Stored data
◆ ◆ ◆ ◆ ◆
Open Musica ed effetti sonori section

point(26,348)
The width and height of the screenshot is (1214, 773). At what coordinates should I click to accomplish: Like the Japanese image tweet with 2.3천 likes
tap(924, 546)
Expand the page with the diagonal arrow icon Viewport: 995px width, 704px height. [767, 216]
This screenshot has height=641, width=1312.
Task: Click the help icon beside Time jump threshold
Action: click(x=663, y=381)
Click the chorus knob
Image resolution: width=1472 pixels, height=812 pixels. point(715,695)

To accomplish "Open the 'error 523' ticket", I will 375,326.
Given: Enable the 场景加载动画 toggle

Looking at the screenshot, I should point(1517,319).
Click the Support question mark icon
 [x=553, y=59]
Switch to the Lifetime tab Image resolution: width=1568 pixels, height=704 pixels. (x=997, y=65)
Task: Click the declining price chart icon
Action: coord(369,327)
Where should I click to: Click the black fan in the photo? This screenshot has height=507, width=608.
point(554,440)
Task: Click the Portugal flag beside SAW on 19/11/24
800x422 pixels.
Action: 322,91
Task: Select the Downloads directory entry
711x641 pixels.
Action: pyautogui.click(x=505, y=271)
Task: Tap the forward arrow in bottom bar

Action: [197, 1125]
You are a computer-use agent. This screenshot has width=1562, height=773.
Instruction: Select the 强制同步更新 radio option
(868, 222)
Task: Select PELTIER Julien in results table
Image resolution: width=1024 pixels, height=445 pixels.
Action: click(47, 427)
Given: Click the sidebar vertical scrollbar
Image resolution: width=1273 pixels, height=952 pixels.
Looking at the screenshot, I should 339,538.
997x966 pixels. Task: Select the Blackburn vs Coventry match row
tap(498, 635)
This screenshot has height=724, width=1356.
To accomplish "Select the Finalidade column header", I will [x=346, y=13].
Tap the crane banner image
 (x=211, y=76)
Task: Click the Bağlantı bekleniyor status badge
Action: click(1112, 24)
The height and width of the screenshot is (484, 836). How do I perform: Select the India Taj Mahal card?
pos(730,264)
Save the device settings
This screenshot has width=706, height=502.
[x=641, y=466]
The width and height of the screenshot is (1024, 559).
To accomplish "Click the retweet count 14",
◆ ◆ ◆ ◆ ◆
▶ **Problem description**:
What is needed is an exact transcription of every entry above.

▶ **Task result**:
Open Musica ed effetti sonori section

point(26,348)
The width and height of the screenshot is (1214, 773). At what coordinates should I click to accomplish: Like the Japanese image tweet with 2.3천 likes
tap(924, 546)
Expand the page with the diagonal arrow icon Viewport: 995px width, 704px height. [767, 216]
This screenshot has height=641, width=1312.
Task: Click the help icon beside Time jump threshold
Action: click(x=663, y=381)
Click the chorus knob
Image resolution: width=1472 pixels, height=812 pixels. point(715,695)

To accomplish "Open the 'error 523' ticket", I will 375,326.
Given: Enable the 场景加载动画 toggle

Looking at the screenshot, I should point(1517,319).
Click the Support question mark icon
 [x=553, y=59]
Switch to the Lifetime tab Image resolution: width=1568 pixels, height=704 pixels. (x=997, y=65)
Task: Click the declining price chart icon
Action: coord(369,327)
Where should I click to: Click the black fan in the photo? This screenshot has height=507, width=608.
point(554,440)
Task: Click the Portugal flag beside SAW on 19/11/24
800x422 pixels.
Action: 322,91
Task: Select the Downloads directory entry
711x641 pixels.
Action: pyautogui.click(x=505, y=271)
Task: Tap the forward arrow in bottom bar

Action: [197, 1125]
You are a computer-use agent. This screenshot has width=1562, height=773.
Instruction: Select the 强制同步更新 radio option
(868, 222)
Task: Select PELTIER Julien in results table
Image resolution: width=1024 pixels, height=445 pixels.
Action: click(47, 427)
Given: Click the sidebar vertical scrollbar
Image resolution: width=1273 pixels, height=952 pixels.
Looking at the screenshot, I should 339,538.
997x966 pixels. Task: Select the Blackburn vs Coventry match row
tap(498, 635)
This screenshot has height=724, width=1356.
To accomplish "Select the Finalidade column header", I will [x=346, y=13].
Tap the crane banner image
 (x=211, y=76)
Task: Click the Bağlantı bekleniyor status badge
Action: click(1112, 24)
The height and width of the screenshot is (484, 836). How do I perform: Select the India Taj Mahal card?
pos(730,264)
Save the device settings
This screenshot has width=706, height=502.
[x=641, y=466]
The width and height of the screenshot is (1024, 559).
To accomplish "Click the retweet count 14",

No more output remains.